Task description: Would you transcribe exactly the lines from the one containing "Copy the username of Helmi" to the last line of the data below, both ends included, but none of the pictures?

Data to examine:
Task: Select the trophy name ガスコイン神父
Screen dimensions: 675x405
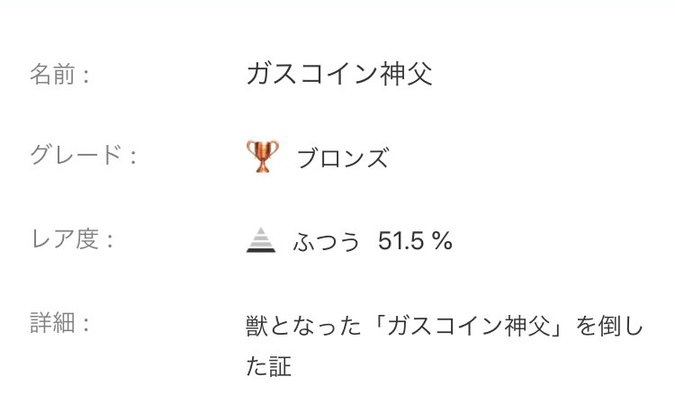Action: pos(338,74)
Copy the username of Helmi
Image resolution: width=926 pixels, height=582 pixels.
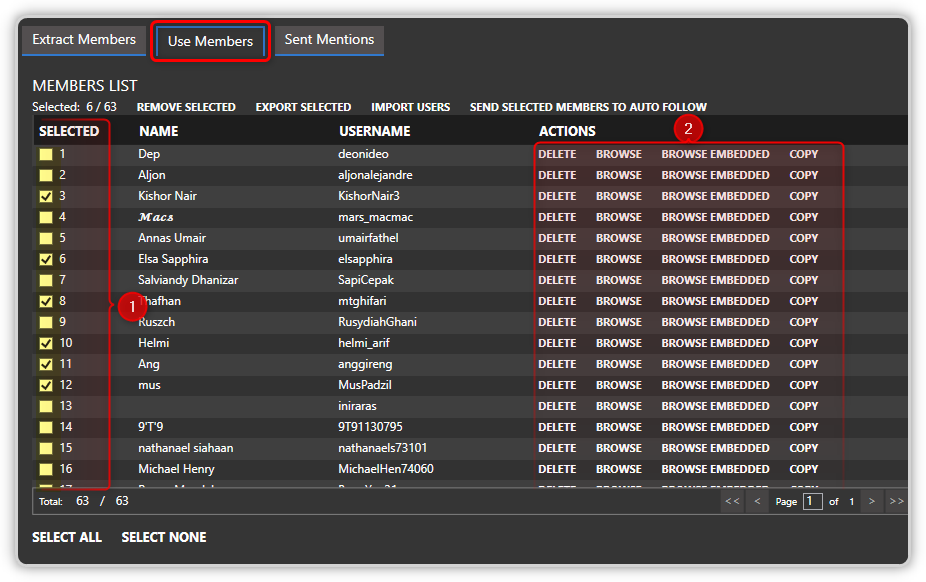point(803,344)
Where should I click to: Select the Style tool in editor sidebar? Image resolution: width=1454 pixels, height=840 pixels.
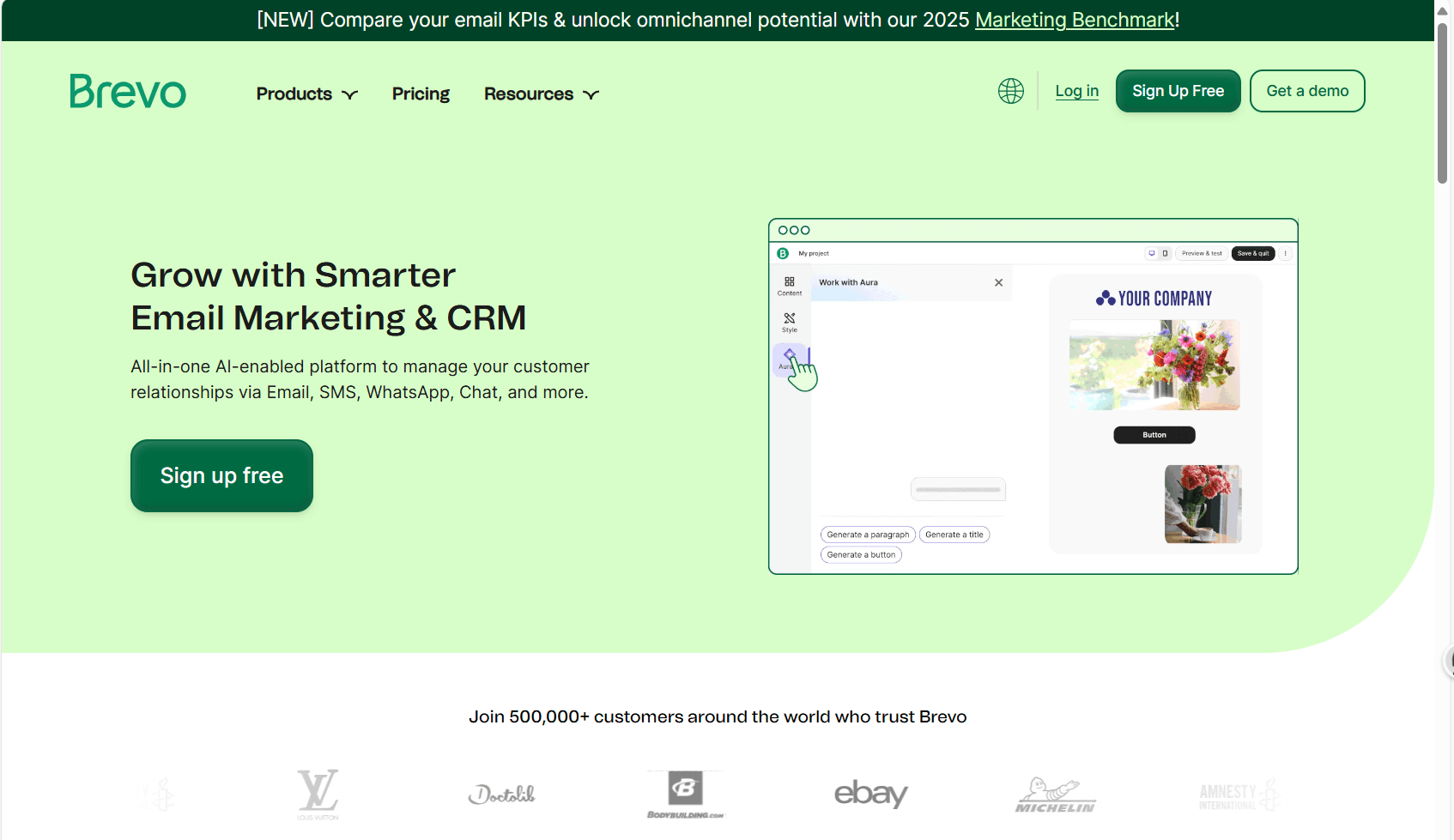point(789,322)
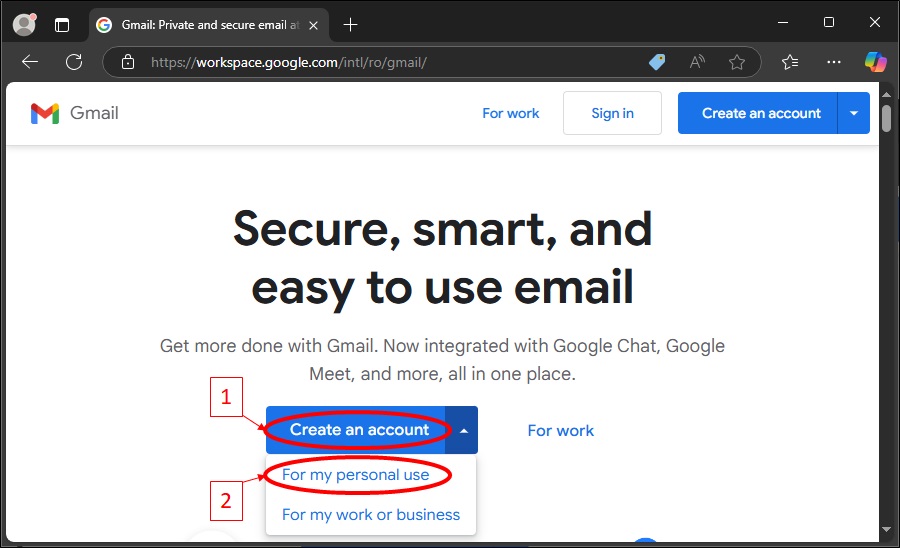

Result of the task:
Copy the username of Helmi
Image resolution: width=926 pixels, height=582 pixels.
point(803,344)
Where should I click to: Select the Style tool in editor sidebar? Image resolution: width=1454 pixels, height=840 pixels.
point(789,322)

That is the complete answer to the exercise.